== Task description ==
From the line that contains "The image size is (472, 375)." to the final line below, both included, print each line exactly and skip the pictures.

[[ Given information open ]]

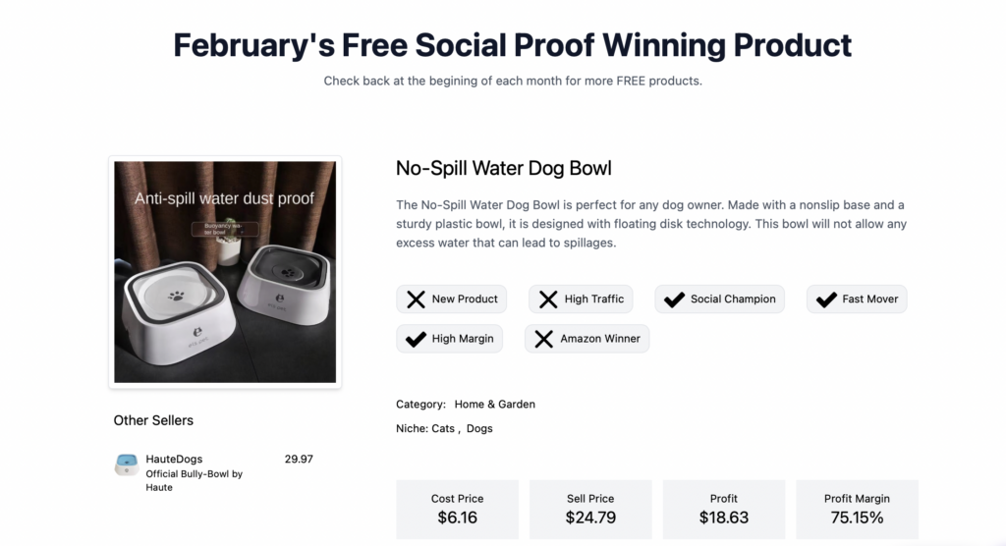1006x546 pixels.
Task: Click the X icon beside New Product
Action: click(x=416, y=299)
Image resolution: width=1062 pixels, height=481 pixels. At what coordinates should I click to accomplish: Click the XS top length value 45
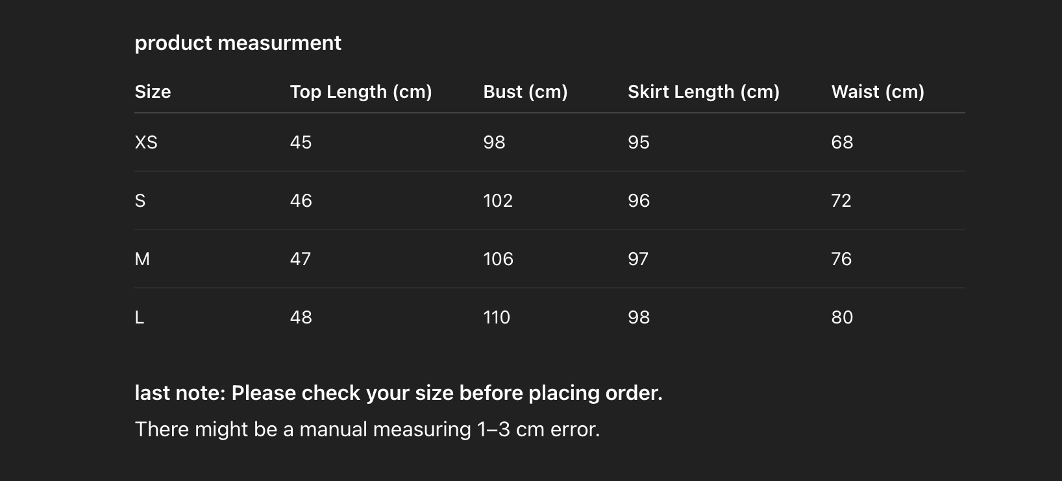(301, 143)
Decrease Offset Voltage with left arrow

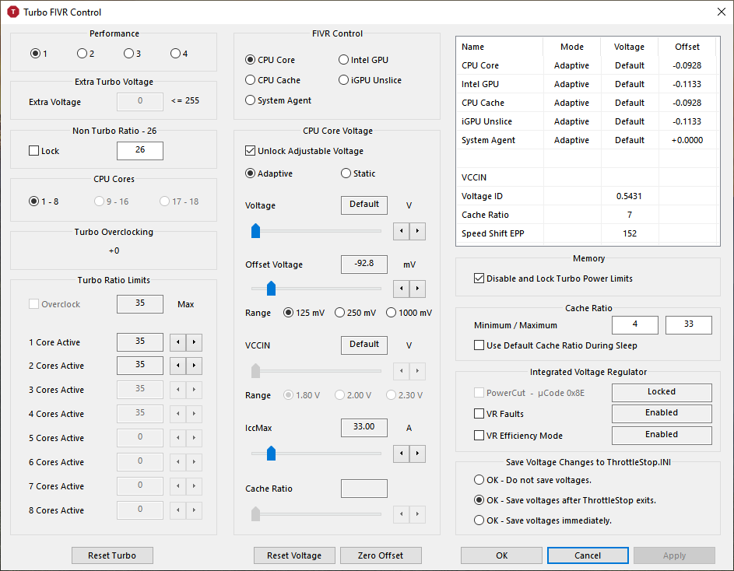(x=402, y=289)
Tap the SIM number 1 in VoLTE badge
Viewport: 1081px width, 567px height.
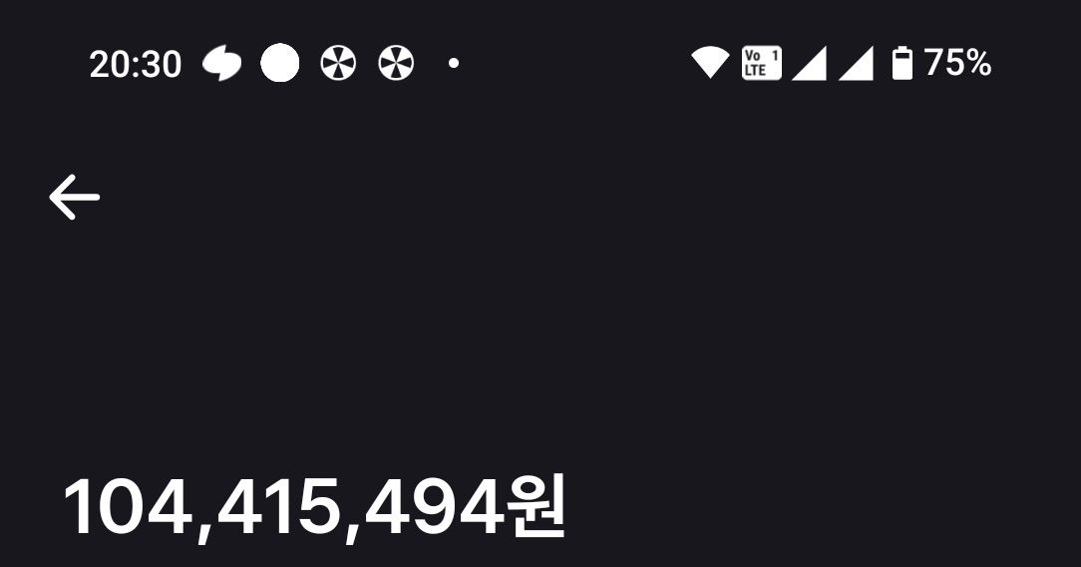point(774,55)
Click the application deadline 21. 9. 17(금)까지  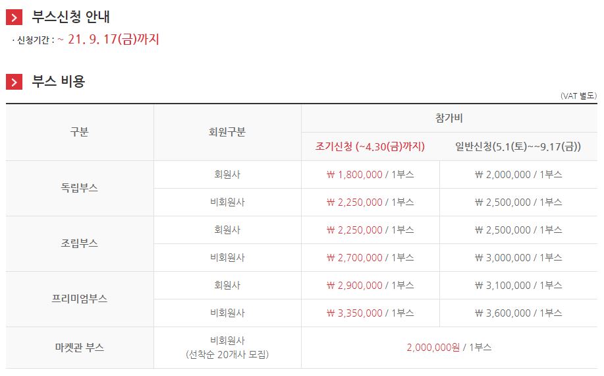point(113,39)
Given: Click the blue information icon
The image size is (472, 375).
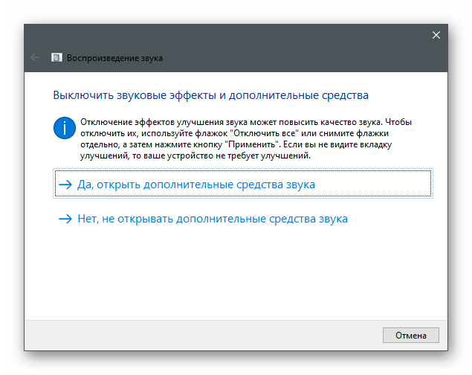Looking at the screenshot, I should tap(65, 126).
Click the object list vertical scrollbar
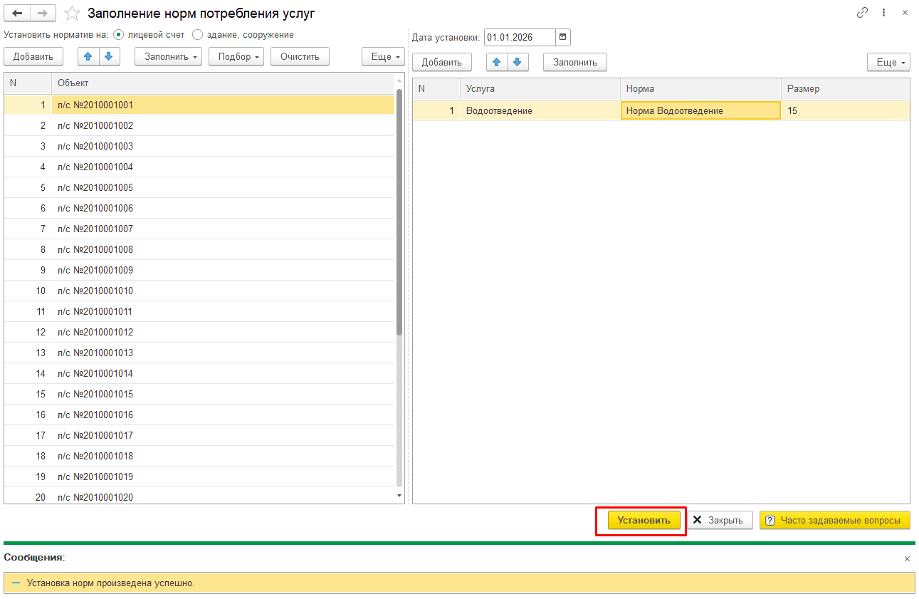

[[ Given information closed ]]

== Solution for this task ==
The image size is (472, 375).
Looking at the screenshot, I should tap(65, 126).
Click the object list vertical scrollbar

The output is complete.